"Montpellier Danse 07"
le 19 octobre 2007 à l'Opéra Comédie de Montpellier
Quelques beaux ensembles à trois avec des mouvements non innovants mais
exécutés dans une douceur ou lenteur de rêve.
De très beaux arrêts de personnages en pause, tout au long du spectacle.
Quelques accessoires anecdotiques comme des planches, deux ou trois souffleries, une sorte de matelas enroulé, une plaque de métal courbée servant de balançoire, un fond de scène blanc opaque
derrière lequel les danseurs bougent, ils le touchent aussi, donnent lieu à des mouvements quelquefois jolis comme avec le matelas, quelquefois sans invention comme avec la plaque courbée.
Le texte (extrait d'une adaptation de Moby Dick), rare, traduit en surtitrage, est intéressant placé au-dessus de la scène. Le mouvement général donne une bonne impression d'instabilité, de
non-terrestre, la musique amène bien l'ensemble sans être envahissante, parfois éteinte, remplacée par les souffleries et jeux des danseurs.

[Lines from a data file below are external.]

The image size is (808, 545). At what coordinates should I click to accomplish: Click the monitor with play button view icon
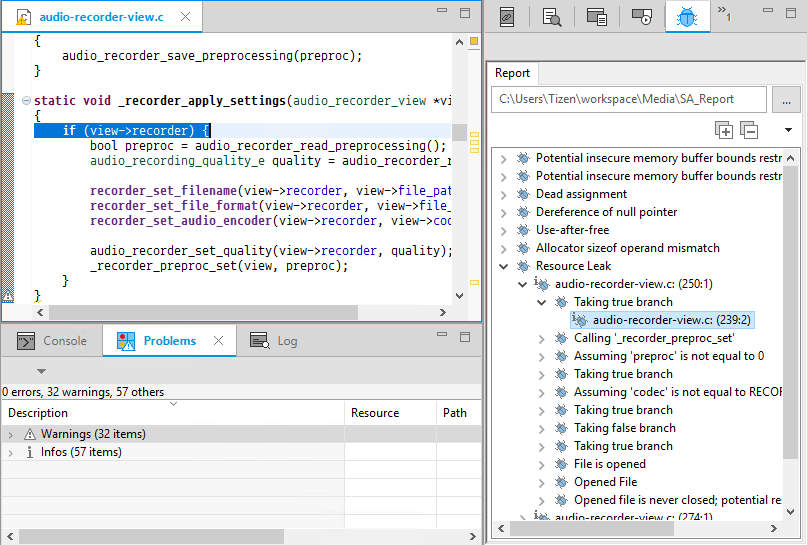[642, 17]
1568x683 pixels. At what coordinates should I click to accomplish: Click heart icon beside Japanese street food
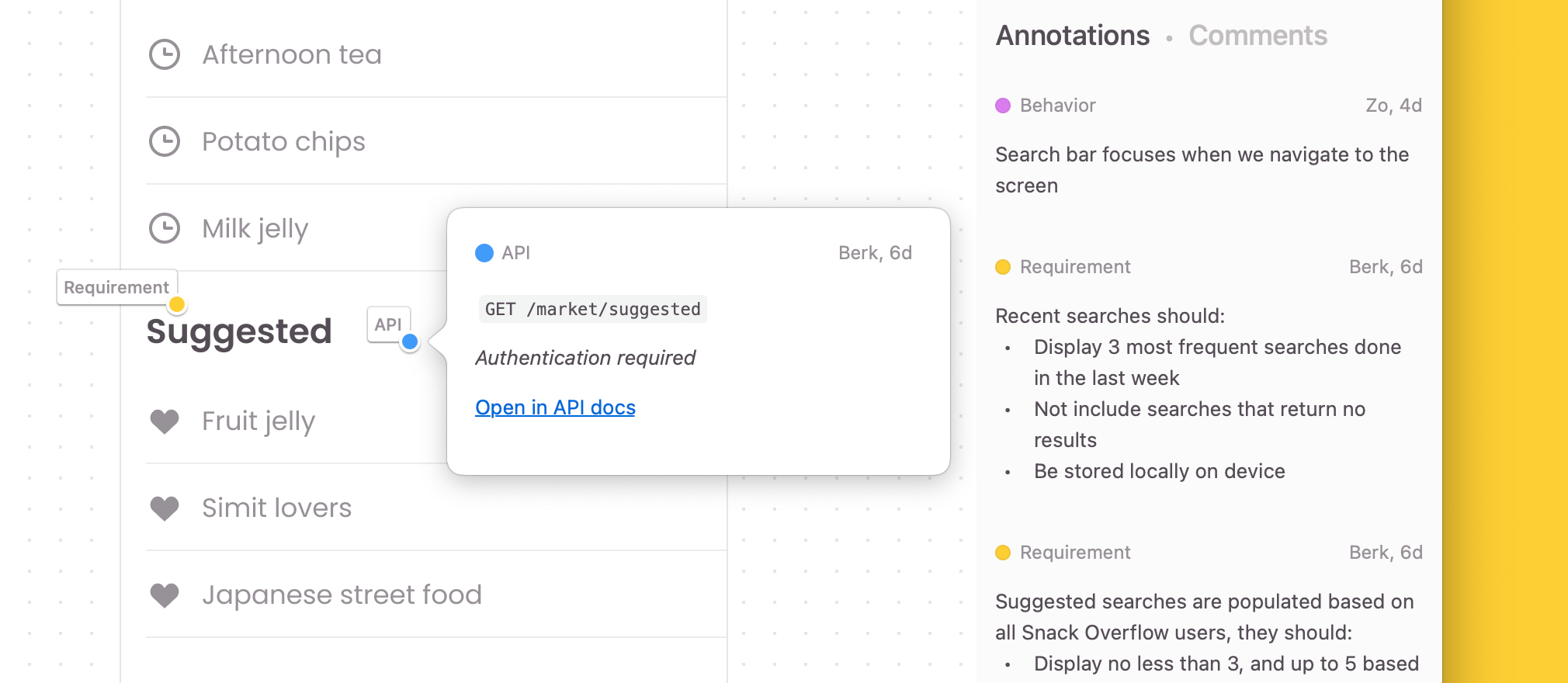click(165, 595)
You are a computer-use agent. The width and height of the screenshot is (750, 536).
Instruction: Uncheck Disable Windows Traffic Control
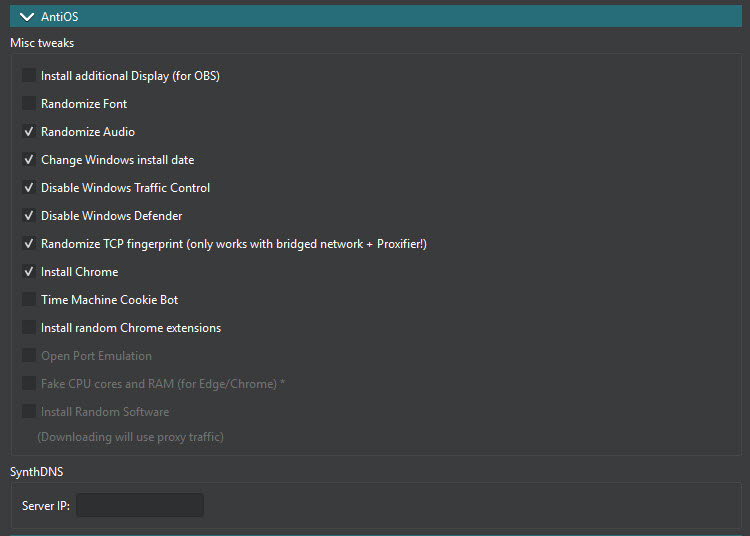(x=29, y=188)
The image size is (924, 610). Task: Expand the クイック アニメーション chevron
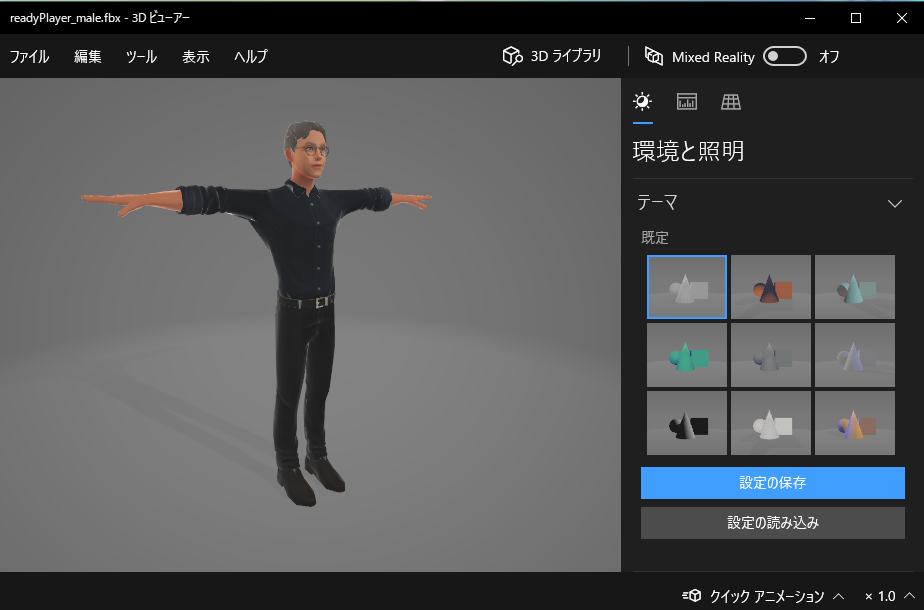click(x=838, y=596)
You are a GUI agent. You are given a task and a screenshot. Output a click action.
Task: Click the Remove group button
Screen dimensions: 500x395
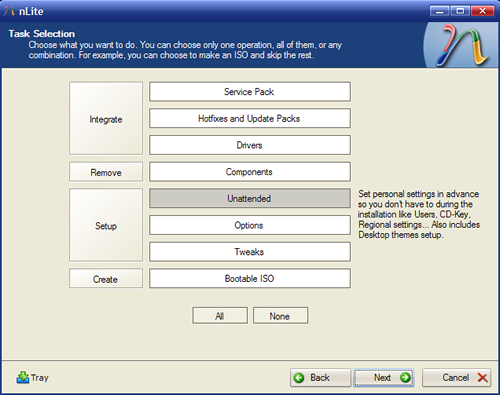click(106, 172)
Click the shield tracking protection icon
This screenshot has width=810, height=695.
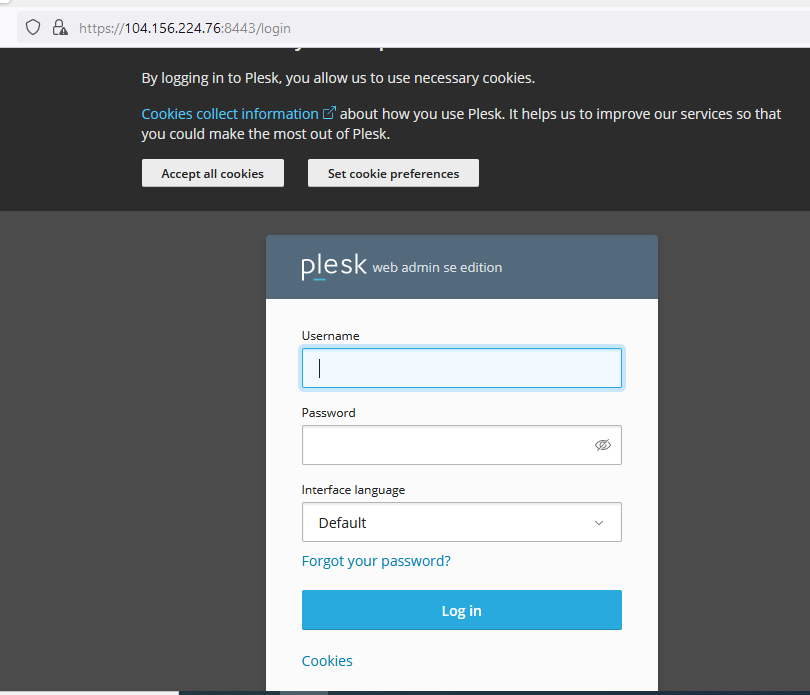pyautogui.click(x=33, y=27)
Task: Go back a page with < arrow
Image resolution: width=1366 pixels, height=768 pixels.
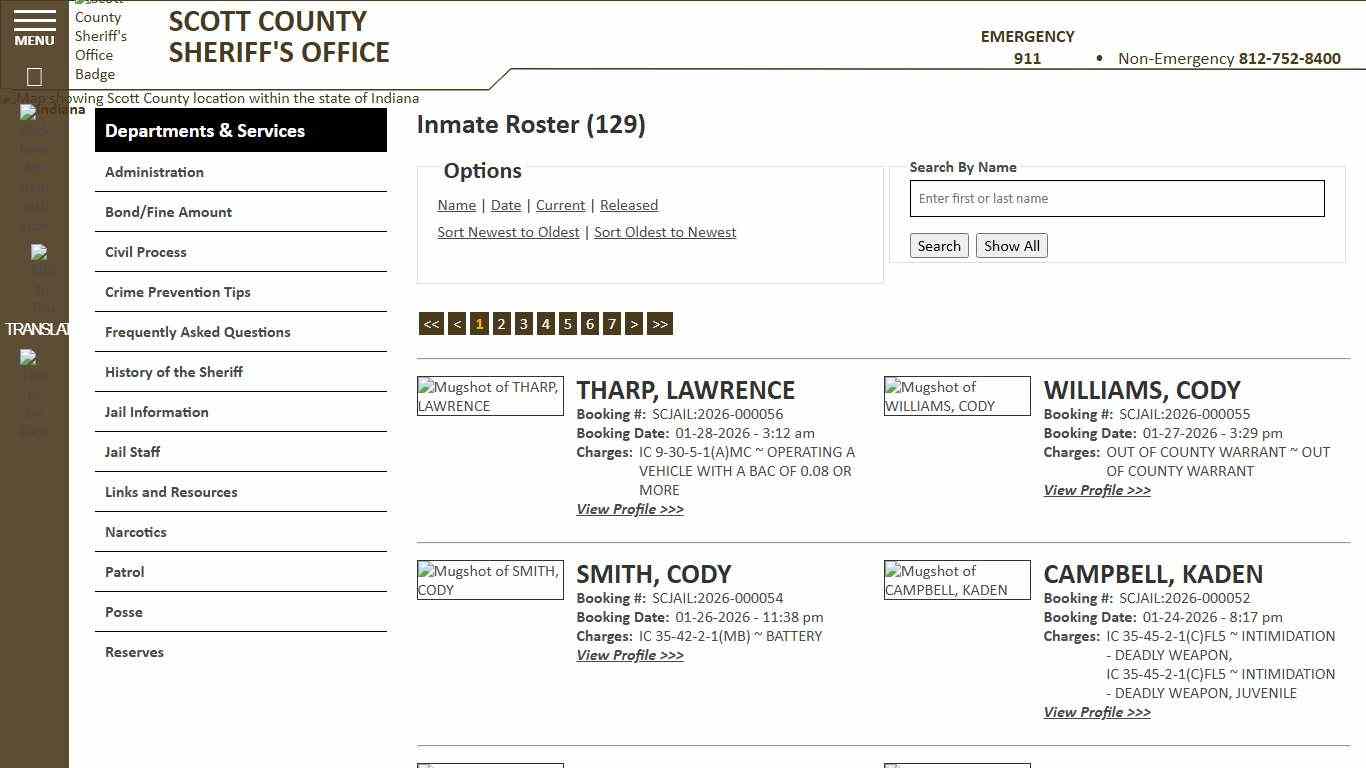Action: click(457, 323)
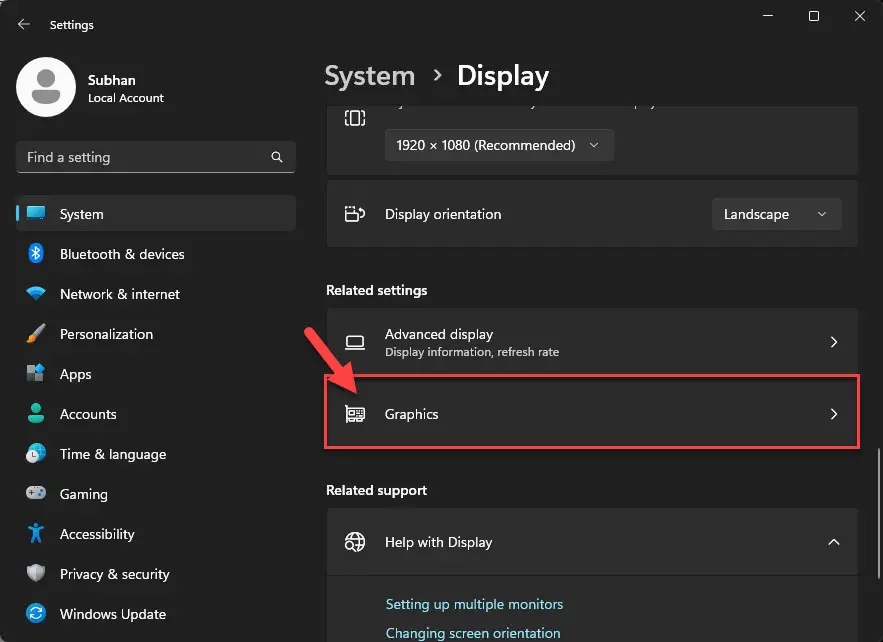Open Setting up multiple monitors link
This screenshot has width=883, height=642.
point(474,604)
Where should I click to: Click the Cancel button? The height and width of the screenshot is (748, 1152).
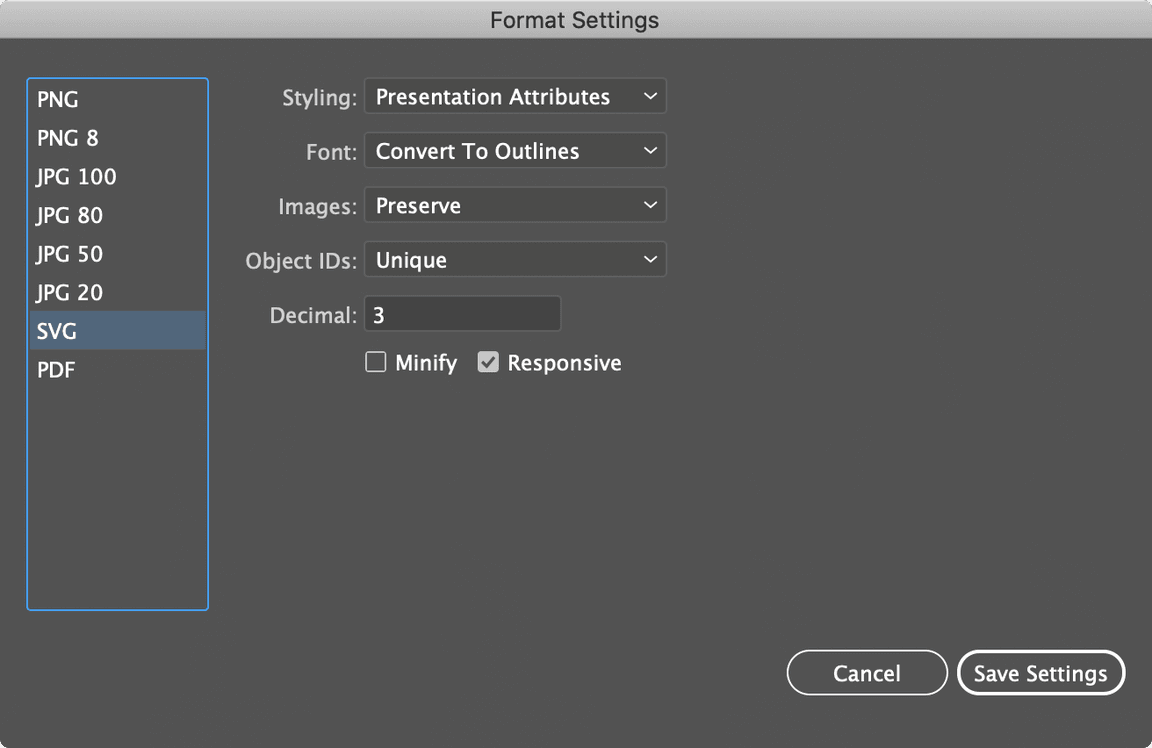866,672
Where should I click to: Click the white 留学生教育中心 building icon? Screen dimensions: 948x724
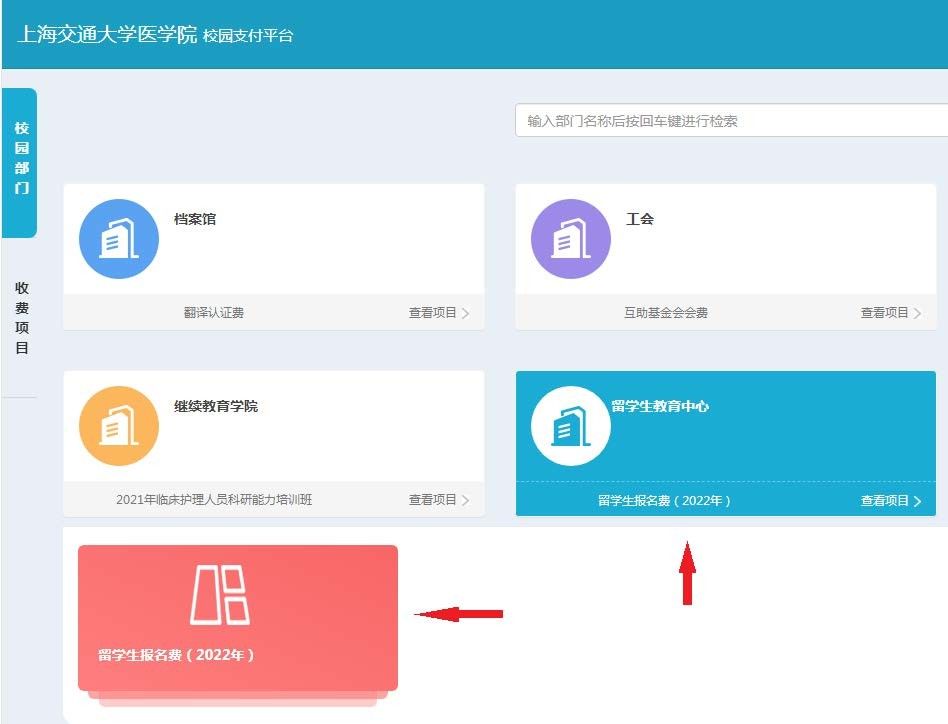coord(571,426)
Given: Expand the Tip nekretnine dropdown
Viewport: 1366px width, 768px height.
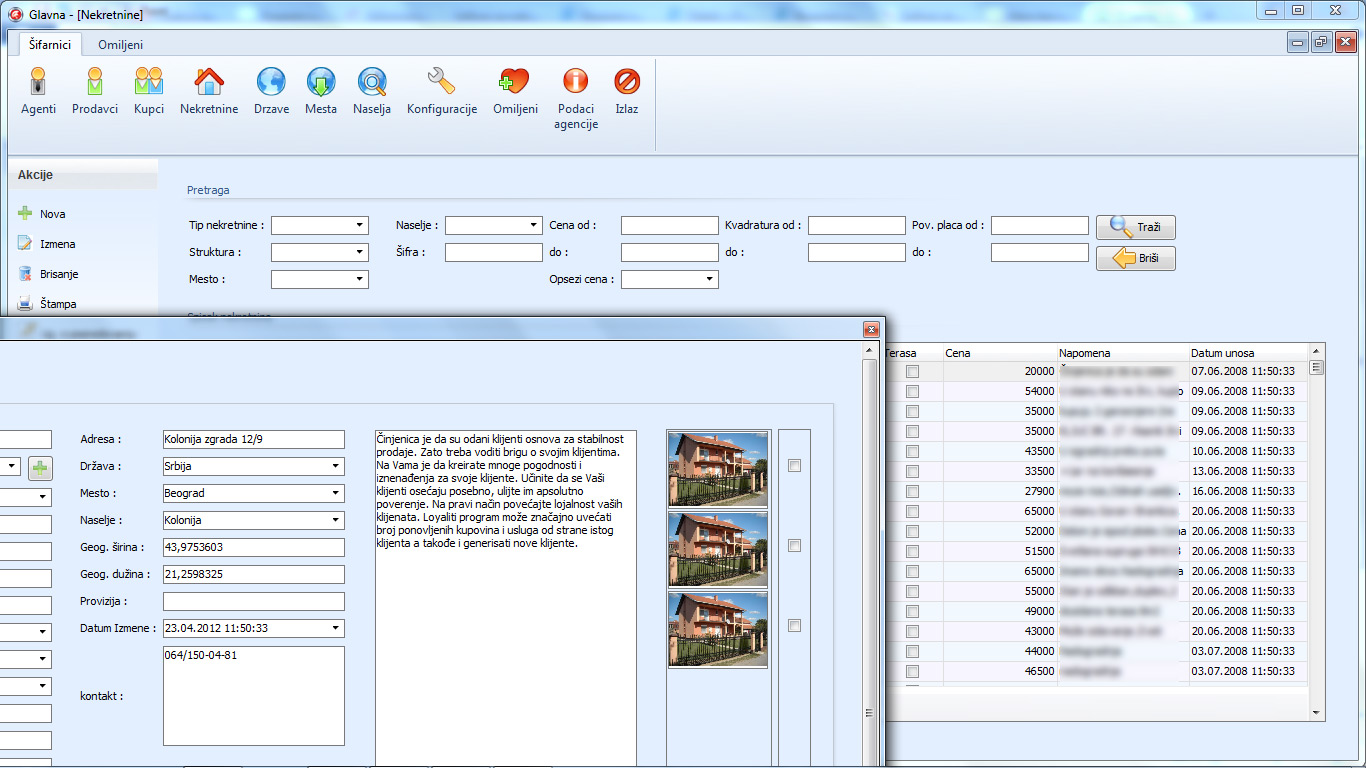Looking at the screenshot, I should click(359, 226).
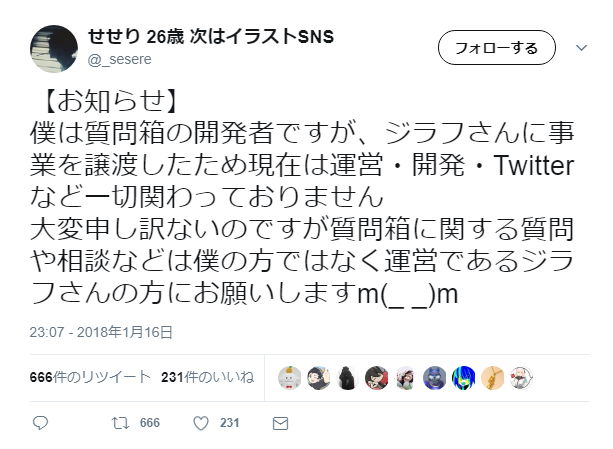View the 666件のリツイート list
The width and height of the screenshot is (613, 449).
click(90, 377)
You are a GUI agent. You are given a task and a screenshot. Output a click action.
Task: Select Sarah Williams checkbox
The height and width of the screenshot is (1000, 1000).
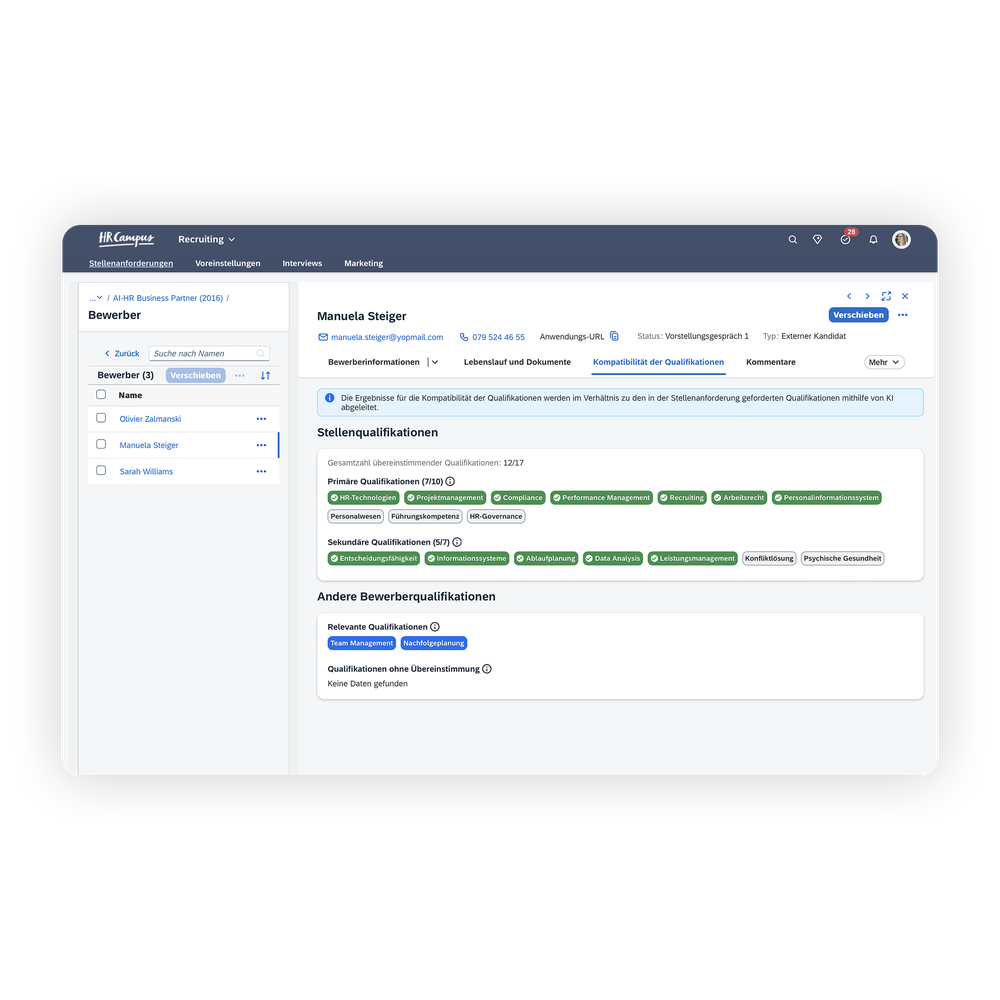tap(101, 470)
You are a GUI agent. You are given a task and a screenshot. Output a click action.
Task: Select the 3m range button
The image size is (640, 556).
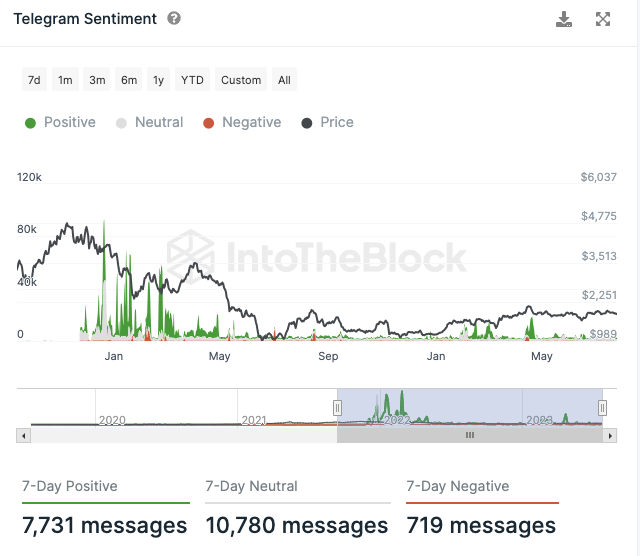pos(97,80)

Plaisant, mais je n'y ai pas trouvé ("Ce qu'ils cherchent à atteindre obstinément c'est la baleine blanche... qui est bien sûr une métaphore, c'est une passion, c'est l'autre, c'est un impossible,
c'est une vérité, c'est toutes les forces du mal, c'est une oeuvre d'art, c'est une utopie... bref c'est ce que chacun veut y mettre." extrait de la plaquette) la baleine.